=== Job ===
Rewrite the lines below as a JSON list of strings with one string per line, skipping blank lines and leaving the pictures out of the answer.

>> Begin Listing

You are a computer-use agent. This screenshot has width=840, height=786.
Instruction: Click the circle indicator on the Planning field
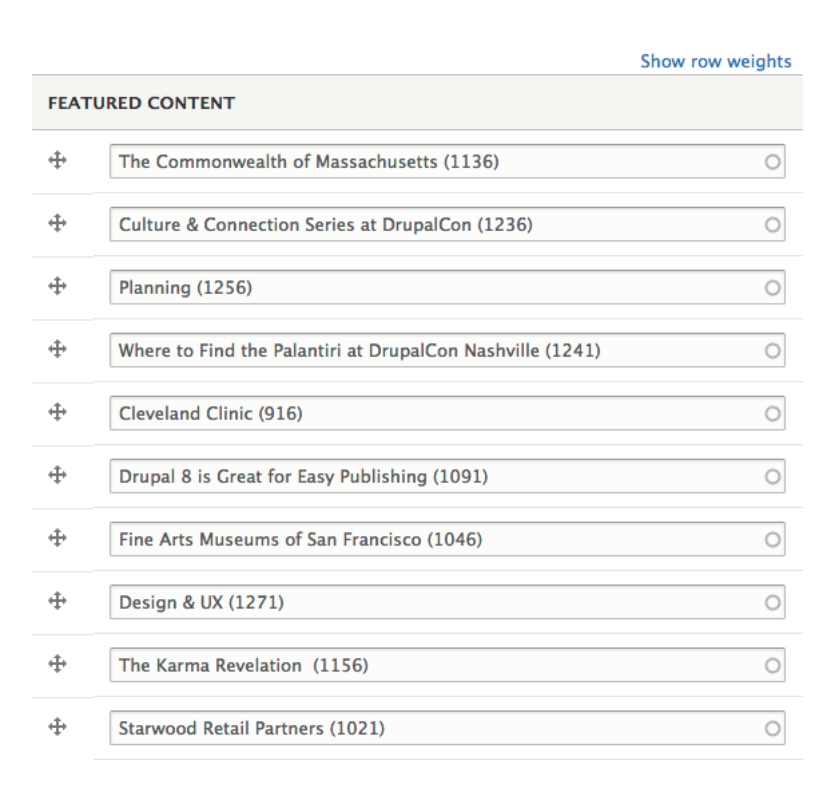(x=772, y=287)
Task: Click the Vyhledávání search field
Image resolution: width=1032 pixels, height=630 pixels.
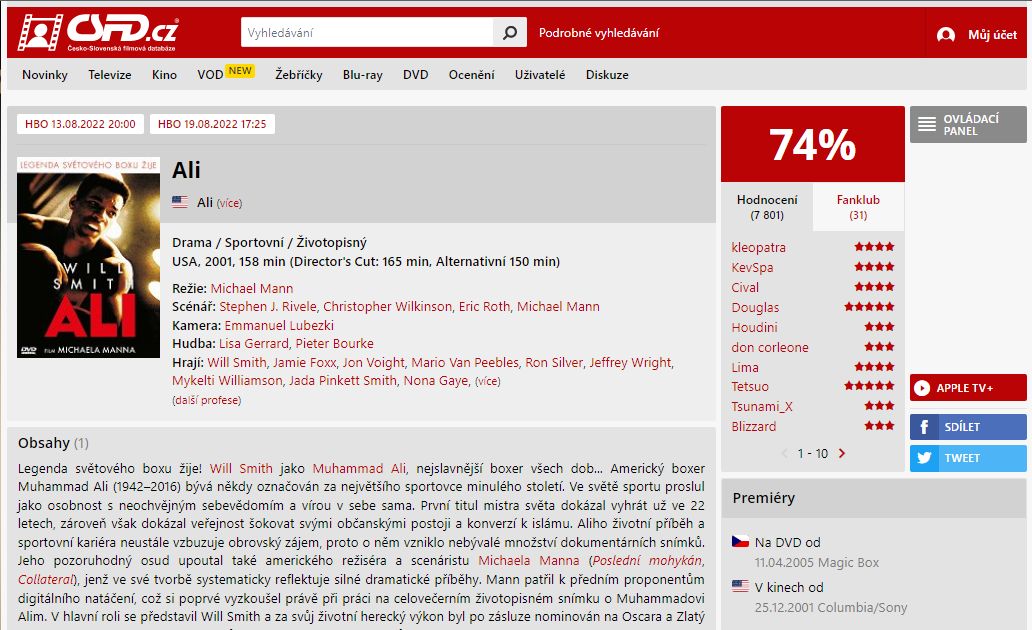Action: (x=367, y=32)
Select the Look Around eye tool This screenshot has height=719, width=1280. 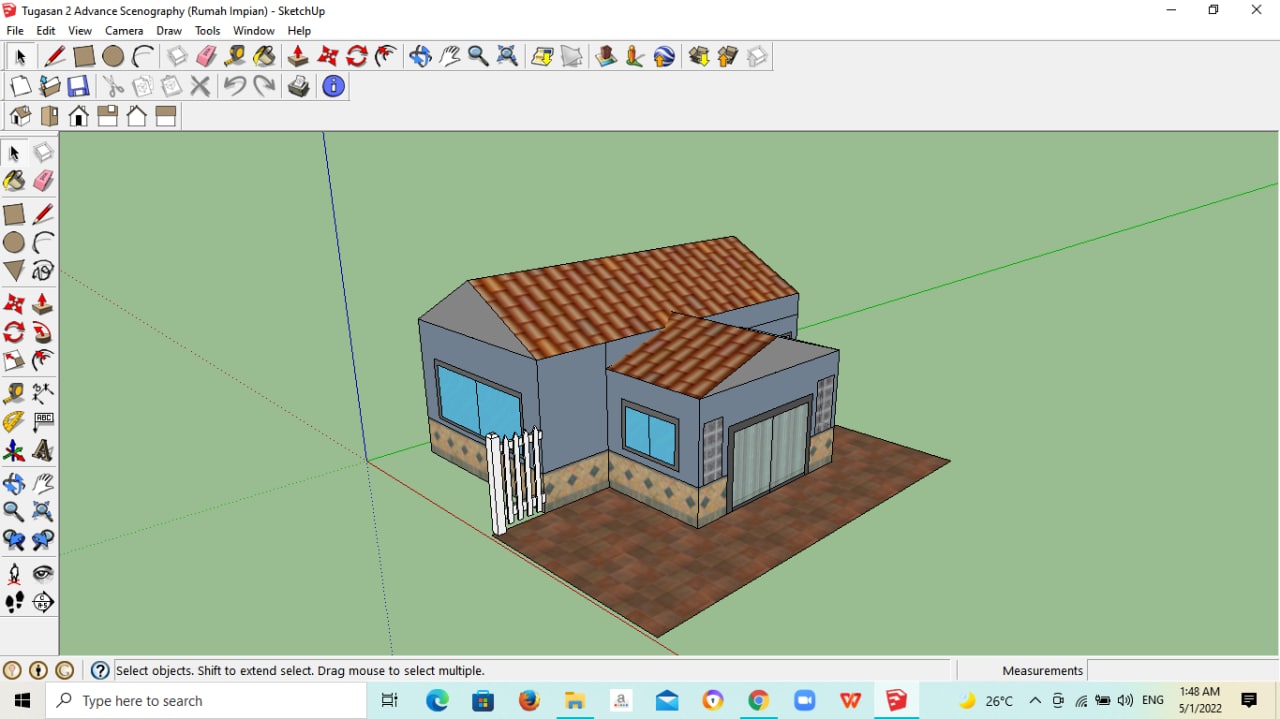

>> End Listing

=== Answer to the exercise ===
[
  "You are a computer-use agent. This screenshot has width=840, height=786.",
  "Instruction: Click the circle indicator on the Planning field",
  "(x=772, y=287)",
  "Task: Click the Vyhledávání search field",
  "Image resolution: width=1032 pixels, height=630 pixels.",
  "Action: (x=367, y=32)",
  "Select the Look Around eye tool This screenshot has height=719, width=1280. "
]